A social network of bucks
Long term analysis of social structure: evidence of age-based consistent associations in male Alpine ibex
How do social networks change over the long term? What features are more stable? Are there individuals that maintain their position? What factors determine this? These are the questions that Brambilla et al. (2022) successfully address in their manuscript, for a network of male Alpine ibex (Capra ibex) in the northwestern Italian Alps.
While it is widely acknowledged that animal social networks are dynamic (Pinter-Wollman et al. 2014) not often can we see analyses of this temporal variation using data sets collected on the same individuals for long periods of time. Brambilla et al. (2022) collected such a data set on individually identified bucks from a wild-ranging population for ten years. Alpine ibex populations are sexually segregated except for the rutting period, which justifies focusing a social network analysis on each of the sexes separately. They also present a low degree of fission-fusion dynamics, forming cohesive groups or spreading over larger areas depending, presumably, on the resource heterogeneity. Taking advantage of the fact that temporary subgroups can be observed, Brambilla et al. (2022) measured the degree of association between individual bucks by the time they spent in the same subgroup. Building yearly networks with links thus defined, the authors were able to analyze the changes and stability of networks across the years.

Your instructions:
Copy the part of the commentary on ibex social networks between "A social network of" and "northwestern Italian Alps.", inclusive, and swap every "Alpine ibex" in it for "Siberian ibex".

Dataset entries:

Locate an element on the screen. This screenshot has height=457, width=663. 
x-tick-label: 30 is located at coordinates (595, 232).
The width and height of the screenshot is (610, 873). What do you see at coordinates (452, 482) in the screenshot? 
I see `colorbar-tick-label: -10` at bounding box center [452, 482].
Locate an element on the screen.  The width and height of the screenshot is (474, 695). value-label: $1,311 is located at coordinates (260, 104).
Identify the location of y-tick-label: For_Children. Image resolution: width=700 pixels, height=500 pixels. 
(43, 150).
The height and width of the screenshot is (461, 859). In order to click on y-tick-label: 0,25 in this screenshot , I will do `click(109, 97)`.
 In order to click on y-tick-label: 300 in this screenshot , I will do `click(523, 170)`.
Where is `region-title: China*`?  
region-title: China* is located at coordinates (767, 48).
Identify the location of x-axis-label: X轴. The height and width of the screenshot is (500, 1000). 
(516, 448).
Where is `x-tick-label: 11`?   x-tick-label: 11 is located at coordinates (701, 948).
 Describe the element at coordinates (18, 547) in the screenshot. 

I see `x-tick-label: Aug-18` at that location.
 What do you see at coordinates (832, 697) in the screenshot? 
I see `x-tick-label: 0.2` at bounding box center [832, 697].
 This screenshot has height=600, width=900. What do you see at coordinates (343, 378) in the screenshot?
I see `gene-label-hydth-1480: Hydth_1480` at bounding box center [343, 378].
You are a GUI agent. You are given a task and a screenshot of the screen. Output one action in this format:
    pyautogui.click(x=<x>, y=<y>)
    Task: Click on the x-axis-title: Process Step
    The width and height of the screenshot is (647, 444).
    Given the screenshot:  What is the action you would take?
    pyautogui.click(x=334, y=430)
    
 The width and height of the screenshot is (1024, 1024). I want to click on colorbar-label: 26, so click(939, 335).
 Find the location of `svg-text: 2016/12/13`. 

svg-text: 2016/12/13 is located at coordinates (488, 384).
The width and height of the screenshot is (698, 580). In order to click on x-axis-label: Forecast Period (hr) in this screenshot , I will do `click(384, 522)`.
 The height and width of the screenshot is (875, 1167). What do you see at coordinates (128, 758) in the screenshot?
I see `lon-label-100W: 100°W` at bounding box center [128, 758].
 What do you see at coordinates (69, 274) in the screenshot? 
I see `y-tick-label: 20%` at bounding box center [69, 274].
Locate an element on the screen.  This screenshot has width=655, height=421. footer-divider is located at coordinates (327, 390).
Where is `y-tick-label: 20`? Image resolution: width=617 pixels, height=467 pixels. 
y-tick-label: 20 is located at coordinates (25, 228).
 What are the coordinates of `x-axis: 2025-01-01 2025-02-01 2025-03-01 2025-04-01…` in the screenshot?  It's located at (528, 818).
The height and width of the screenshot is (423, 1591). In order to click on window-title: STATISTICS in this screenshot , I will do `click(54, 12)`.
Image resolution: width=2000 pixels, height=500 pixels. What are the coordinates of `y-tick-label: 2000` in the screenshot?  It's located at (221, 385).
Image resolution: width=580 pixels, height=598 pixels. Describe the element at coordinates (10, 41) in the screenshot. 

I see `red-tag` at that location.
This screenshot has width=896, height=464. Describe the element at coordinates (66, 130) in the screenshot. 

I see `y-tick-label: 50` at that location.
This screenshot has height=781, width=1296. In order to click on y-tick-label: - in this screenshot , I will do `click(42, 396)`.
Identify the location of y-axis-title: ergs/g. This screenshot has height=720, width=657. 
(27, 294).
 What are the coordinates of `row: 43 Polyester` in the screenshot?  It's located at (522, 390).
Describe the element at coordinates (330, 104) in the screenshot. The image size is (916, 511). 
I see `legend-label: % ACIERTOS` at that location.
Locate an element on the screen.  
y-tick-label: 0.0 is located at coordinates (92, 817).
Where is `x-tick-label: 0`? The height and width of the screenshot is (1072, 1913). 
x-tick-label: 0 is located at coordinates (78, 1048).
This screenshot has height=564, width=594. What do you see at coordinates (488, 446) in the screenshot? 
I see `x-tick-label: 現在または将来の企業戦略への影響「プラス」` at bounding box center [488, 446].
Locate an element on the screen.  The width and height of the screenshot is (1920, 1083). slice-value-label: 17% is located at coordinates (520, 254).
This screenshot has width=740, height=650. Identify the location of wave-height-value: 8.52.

Output for this exercise:
A social network of bucks
Long term analysis of social structure: evidence of age-based consistent associations in male Siberian ibex
How do social networks change over the long term? What features are more stable? Are there individuals that maintain their position? What factors determine this? These are the questions that Brambilla et al. (2022) successfully address in their manuscript, for a network of male Siberian ibex (Capra ibex) in the northwestern Italian Alps.